En cas de choc septique à point de départ urinaire, le principal germe en cause est Escherichia coli.
Chez les enfants présentant une pathologie chronique ou immuno-déprimés, il faut évoquer une infection à Staphylococcus aureus méti-résistant (SARM), à Staphylocoque coagulase-négative ou encore à Pseudomonas aeruginosa. Il faut également évoquer dans cette population un choc septique d’origine fungique [1].
  1. Pediatric sepsis: Important considerations for diagnosing and managing severe infections in infants, children, and adolescents. Randolph AG, McCulloh RJ. Virulence. 2014 13;5(1):172-182.
  2. Pediatric deaths due to community-acquired bacterial infection. Survey of French pediatric intensive care units. Floret D; Groupe de pathologie infectieuse pédiatrique, Groupe francophone de réanimation et d’urgence pédiatrique. Arch Pediatr. 2001;8 Suppl 4:705s-711s.

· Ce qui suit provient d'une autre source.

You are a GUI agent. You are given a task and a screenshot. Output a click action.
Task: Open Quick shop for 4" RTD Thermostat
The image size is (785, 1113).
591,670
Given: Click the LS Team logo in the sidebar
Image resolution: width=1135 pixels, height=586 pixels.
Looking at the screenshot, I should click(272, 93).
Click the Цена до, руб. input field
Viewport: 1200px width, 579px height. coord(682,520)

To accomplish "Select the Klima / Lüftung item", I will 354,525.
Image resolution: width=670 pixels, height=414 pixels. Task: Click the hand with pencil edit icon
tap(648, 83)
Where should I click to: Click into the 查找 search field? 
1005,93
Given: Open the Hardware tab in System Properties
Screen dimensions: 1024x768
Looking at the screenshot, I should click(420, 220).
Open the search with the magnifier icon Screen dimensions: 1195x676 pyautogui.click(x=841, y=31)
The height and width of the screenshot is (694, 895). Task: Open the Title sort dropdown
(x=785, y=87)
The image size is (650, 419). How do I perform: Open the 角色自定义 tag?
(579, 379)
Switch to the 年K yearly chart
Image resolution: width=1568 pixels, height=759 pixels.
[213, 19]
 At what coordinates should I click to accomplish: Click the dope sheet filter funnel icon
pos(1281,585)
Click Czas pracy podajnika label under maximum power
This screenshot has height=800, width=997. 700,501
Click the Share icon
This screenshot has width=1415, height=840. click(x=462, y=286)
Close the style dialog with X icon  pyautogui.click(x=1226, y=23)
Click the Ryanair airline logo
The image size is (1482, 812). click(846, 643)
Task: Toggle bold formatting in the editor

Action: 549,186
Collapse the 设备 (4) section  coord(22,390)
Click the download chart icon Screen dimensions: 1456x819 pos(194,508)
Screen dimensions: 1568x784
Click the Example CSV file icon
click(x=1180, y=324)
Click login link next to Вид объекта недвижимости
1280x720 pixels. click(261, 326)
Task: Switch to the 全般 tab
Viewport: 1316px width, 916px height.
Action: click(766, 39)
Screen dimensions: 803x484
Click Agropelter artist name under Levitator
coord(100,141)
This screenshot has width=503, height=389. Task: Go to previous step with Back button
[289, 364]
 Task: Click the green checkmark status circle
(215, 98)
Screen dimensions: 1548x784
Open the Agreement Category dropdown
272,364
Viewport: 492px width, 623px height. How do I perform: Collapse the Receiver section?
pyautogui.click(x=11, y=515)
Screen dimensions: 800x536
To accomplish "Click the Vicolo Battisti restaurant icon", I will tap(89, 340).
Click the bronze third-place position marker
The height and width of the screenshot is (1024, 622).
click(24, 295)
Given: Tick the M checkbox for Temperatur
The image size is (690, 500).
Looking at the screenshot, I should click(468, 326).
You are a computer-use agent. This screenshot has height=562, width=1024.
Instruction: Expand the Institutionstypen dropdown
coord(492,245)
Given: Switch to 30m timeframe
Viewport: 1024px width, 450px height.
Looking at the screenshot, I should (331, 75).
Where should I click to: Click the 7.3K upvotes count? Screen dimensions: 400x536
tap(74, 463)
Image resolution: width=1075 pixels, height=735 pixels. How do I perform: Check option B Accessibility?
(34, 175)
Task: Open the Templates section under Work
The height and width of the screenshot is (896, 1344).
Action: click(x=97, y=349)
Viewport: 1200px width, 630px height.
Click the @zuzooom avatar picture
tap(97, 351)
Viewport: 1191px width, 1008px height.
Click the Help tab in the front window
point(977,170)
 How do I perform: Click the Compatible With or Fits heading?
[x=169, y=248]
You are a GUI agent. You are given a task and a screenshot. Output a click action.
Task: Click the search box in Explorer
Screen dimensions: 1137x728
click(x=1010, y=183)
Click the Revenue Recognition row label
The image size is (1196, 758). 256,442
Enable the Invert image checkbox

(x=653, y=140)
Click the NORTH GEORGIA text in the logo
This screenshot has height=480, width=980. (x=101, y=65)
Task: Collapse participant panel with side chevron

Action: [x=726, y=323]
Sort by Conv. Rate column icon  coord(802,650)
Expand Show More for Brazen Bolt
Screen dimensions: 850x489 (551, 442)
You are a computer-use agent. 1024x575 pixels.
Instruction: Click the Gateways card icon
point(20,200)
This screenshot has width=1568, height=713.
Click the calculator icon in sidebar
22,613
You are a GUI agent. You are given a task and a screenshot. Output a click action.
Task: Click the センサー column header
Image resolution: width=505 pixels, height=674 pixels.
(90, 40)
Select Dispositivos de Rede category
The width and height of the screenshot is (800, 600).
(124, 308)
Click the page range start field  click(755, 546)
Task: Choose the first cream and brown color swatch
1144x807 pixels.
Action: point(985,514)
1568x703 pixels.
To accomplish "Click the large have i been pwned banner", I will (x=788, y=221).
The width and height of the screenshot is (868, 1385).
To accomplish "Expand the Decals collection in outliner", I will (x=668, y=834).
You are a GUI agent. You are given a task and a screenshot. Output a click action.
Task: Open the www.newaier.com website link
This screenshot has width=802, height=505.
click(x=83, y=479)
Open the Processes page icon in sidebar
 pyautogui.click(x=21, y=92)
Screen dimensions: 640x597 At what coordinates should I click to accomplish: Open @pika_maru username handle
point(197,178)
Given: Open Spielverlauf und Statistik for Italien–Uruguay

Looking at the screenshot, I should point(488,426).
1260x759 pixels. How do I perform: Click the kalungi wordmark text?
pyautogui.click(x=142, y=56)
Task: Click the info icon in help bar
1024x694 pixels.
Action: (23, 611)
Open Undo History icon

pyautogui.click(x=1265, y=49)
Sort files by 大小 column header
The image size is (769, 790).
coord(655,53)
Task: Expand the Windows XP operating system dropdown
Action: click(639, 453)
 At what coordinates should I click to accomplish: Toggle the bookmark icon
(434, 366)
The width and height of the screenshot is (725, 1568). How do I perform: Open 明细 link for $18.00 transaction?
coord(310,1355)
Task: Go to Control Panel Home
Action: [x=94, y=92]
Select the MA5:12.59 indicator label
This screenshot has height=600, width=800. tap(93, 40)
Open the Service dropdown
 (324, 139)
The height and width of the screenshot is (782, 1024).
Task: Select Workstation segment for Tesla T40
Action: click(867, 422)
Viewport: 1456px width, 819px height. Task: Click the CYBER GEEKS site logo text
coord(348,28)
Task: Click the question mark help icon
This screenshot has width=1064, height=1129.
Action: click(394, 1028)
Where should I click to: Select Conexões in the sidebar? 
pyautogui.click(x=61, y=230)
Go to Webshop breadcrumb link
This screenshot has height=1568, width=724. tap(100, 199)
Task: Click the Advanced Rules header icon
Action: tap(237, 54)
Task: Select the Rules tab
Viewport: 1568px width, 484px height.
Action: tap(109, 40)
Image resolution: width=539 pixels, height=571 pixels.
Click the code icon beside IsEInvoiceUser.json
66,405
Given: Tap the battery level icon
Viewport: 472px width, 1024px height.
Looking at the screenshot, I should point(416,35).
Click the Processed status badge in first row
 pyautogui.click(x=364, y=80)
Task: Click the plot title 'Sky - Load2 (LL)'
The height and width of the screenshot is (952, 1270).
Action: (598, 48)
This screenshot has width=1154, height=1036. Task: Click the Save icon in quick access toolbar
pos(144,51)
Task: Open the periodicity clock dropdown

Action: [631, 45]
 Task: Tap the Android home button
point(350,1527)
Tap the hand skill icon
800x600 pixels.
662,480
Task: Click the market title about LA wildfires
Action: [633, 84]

Q4. Quelle conduite à tenir pour les premières heures?

Les définitions de choc septique, de syndrome de défaillance multi-viscérale et les objectifs de prise en charge du choc septique sont identiques chez l’adulte et l’enfant, mais dépendent de valeurs clinico-biologiques qui sont fonction de l’âge.
La prise en charge du choc septique de l’enfant présente cependant quelques spécificités [1,2].
– Dès la reconnaissance du sepsis sévère, administration d’une oxygénothérapie à haut débit au masque facial ou par canule à haut débit ou par ventilation spontanée en pression positive continue.
– Mise en place d’une voie d’abord intra-veineuse ou intra-osseuse, pour expansion volémique par 20mL/kg de solution saline isotonique ou de colloïdes sur 15 minutes, à répéter jusqu’à 60mL/kg, voire au-delà.
– Antibiothérapie empirique par C3G (céfotaxime 300mg/kg/j en 3 injections par jour)
+/- vancomycine (15 mg/kg toutes les 6 h) si suspicion d’infection à pneumocoque (risque de PSDP) ou staphylocoque ou entérocoque
+ gentamicine (3 à 5mg/kg en 1 injection sur 30 min par jour)
+/- métronidazole (15 mg/kg puis 7,5 mg/kg toutes les 6 à 8h) si infection digestive ou uro-génitale
+/- clindamycine (15 à 40 mg/kg/j en 3 à 4 injections par jour) si suspicion de choc toxinique
– Utilisation de kétamine (2mg/kg) +/- d’atropine (20µg/kg, minimum 100µg) pour intubation, mise en place d’une voie centrale…
– En cas de choc réfractaire au remplissage, administration de noradrénaline (0,5 à 5 µg/kg/min).
– Si choc réfractaire aux catécholamines, instaurer un traitement par hydrocortisone (50mg/m²/24h)
– Il n’y a pas d’indication à la prophylaxie des thromboses veineuses profondes, ni à la prophylaxie de l’ulcère lié au stress en âge pré-pubertaire.

  1. Surviving Sepsis Campaign: international guidelines for management of severe sepsis and septic shock, 2012. Dellinger RP et al. Intensive Care Med. 2013;39(2):165-228.
  2. Differences between adult and pediatric septic shock. Aneja R, Carcillo J. Minerva Anestesiol. 2011 Oct;77(10):986-92.